For those not up on their radical-right lore, Pierce is the author of Oklahoma City bomber Tim McVeigh’s favorite book, The Turner Diaries. Before he took the
voyage to Valhalla, Pierce made comments attacking members of ther hate groups as freaks and weaklings, specifically Aryan Nations and World Church of the Creator folks.

Pierce wanted his successor, Erich Giebe, to build a kinder, gentler version of the white power movement, a la David Duke. Others, including deputy membership
coordinator Billy Roper said, “Hey, wait a minute. We are all brothers under the sheets.” Or something like that.

These posses didn’t take kindly to being labeled “dorks” — especially since they
buy a lot of skinhead music put out on the Alliance’s label, Resistance Records. (I’d suggest they all get together and sing “Why Can’t We Be Friends?” But I
don’t think they like ’70s soul.)

Tim’s most colorful story involved a guy named Leon Felton. In 2001, Felton and his Cape Cod-bred girlfriend were arrested in Boston after an off-duty cop caught them trying to pass funny money at a doughnut shop. (Who’d have thought you’d find a cop at a doughnut place?)

Turns out Felton and a pal had robbed a bank and were planning to blow up the New
England Holocaust Memorial. Felton is no stranger to prison.
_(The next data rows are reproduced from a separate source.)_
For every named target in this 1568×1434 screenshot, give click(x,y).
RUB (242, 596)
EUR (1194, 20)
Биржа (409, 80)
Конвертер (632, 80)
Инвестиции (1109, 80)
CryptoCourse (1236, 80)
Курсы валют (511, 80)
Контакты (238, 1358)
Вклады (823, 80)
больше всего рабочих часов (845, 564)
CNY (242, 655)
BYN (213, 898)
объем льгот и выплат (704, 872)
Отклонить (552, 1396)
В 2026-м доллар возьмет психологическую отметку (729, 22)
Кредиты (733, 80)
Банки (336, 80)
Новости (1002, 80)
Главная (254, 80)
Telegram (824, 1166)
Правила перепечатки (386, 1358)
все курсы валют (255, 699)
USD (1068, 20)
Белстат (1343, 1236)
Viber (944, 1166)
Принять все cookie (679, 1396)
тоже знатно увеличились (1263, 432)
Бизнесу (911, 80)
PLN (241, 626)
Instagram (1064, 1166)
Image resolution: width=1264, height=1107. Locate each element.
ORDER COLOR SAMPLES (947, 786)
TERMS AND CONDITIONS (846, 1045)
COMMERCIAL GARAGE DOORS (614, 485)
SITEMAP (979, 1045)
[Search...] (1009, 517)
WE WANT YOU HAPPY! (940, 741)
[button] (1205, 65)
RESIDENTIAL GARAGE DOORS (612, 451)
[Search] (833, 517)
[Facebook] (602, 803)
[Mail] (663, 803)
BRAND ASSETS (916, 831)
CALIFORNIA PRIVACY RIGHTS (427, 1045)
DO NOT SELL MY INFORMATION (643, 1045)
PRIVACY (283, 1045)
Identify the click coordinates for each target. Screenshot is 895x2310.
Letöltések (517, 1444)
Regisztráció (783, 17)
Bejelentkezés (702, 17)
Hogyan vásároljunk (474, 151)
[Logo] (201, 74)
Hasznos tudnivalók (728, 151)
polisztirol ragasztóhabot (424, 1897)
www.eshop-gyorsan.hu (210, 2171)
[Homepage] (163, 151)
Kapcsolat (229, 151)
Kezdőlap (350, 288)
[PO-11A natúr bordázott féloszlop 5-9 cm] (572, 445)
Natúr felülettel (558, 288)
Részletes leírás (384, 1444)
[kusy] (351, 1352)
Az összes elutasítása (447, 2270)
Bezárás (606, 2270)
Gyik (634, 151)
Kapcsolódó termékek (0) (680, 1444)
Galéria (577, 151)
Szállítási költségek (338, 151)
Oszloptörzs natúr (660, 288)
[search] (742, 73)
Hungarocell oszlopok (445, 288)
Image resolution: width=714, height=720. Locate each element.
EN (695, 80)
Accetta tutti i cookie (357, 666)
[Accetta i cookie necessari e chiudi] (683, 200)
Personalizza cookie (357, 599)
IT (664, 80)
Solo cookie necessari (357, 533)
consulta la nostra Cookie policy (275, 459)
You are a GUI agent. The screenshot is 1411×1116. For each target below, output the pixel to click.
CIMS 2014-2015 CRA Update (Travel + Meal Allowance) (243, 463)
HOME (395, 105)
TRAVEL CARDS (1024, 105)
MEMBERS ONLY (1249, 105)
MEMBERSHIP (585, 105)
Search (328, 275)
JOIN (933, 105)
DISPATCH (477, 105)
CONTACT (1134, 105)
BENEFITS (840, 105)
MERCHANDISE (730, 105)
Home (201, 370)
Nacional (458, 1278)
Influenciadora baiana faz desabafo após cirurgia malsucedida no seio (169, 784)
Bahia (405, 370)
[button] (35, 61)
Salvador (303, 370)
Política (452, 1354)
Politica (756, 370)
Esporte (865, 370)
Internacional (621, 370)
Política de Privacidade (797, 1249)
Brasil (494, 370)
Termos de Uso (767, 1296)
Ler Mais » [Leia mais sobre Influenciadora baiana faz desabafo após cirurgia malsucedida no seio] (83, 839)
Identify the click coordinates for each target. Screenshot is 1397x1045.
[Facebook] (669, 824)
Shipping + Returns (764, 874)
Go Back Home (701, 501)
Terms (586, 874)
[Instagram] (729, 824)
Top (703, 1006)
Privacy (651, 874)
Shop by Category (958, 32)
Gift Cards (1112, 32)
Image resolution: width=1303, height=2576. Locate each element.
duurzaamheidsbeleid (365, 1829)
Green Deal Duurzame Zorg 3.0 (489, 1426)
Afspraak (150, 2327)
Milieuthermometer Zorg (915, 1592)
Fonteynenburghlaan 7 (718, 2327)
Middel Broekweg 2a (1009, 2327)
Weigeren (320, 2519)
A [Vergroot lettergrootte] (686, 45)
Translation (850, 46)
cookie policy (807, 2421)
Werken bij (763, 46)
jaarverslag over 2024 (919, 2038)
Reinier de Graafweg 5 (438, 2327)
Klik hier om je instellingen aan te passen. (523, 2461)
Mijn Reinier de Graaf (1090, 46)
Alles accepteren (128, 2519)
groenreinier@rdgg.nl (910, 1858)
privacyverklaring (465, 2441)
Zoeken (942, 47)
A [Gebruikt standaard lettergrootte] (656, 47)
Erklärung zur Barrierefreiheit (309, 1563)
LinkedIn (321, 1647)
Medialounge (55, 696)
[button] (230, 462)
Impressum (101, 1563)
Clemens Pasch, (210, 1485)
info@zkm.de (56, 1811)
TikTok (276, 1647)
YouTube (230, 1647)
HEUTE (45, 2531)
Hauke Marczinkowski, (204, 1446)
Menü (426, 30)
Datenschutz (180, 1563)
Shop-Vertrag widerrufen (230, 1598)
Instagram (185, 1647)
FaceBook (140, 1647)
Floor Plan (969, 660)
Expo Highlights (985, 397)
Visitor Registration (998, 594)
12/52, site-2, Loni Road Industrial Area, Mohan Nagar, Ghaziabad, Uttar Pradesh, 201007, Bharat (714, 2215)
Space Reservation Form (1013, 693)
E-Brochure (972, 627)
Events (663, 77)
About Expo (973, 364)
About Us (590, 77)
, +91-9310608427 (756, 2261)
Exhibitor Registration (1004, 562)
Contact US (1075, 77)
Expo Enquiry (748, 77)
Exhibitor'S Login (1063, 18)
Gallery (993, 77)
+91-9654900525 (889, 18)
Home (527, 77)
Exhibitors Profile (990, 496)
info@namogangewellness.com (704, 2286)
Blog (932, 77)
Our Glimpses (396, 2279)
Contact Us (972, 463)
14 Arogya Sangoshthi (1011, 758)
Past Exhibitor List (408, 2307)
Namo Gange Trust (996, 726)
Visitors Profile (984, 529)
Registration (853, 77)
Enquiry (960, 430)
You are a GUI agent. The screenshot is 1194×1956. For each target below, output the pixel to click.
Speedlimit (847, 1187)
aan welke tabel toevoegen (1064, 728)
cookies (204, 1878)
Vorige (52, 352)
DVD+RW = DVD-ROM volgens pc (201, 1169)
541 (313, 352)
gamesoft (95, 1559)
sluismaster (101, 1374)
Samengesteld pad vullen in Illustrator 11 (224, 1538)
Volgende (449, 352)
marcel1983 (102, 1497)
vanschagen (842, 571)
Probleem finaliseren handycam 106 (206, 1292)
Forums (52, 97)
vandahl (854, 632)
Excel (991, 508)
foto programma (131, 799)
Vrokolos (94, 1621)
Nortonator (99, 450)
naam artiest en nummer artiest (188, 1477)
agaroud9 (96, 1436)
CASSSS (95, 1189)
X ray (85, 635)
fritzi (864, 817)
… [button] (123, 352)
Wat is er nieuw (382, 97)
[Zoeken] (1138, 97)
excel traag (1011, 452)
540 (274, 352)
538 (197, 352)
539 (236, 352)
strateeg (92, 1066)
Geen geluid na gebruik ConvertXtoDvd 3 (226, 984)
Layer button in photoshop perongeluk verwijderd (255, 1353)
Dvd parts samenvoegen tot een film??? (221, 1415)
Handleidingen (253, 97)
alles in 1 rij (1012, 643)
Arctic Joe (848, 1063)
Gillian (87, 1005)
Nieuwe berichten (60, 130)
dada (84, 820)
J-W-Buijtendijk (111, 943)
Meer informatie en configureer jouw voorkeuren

It’s where he firmed up his ties to white supremacists.

Only thing is, according to the law center’s intelligence
report, Felton’s dad is a light-skinned black architect. His mother, a former nun with a Jewish grandparent, raised him with her lesbian partner. When all that came to light, Felton lost all his racist buddies and tried to kill himself with a safety razor.

It was enough to make me order another round. Stories like this are why there’s “Miller Time” in the first place.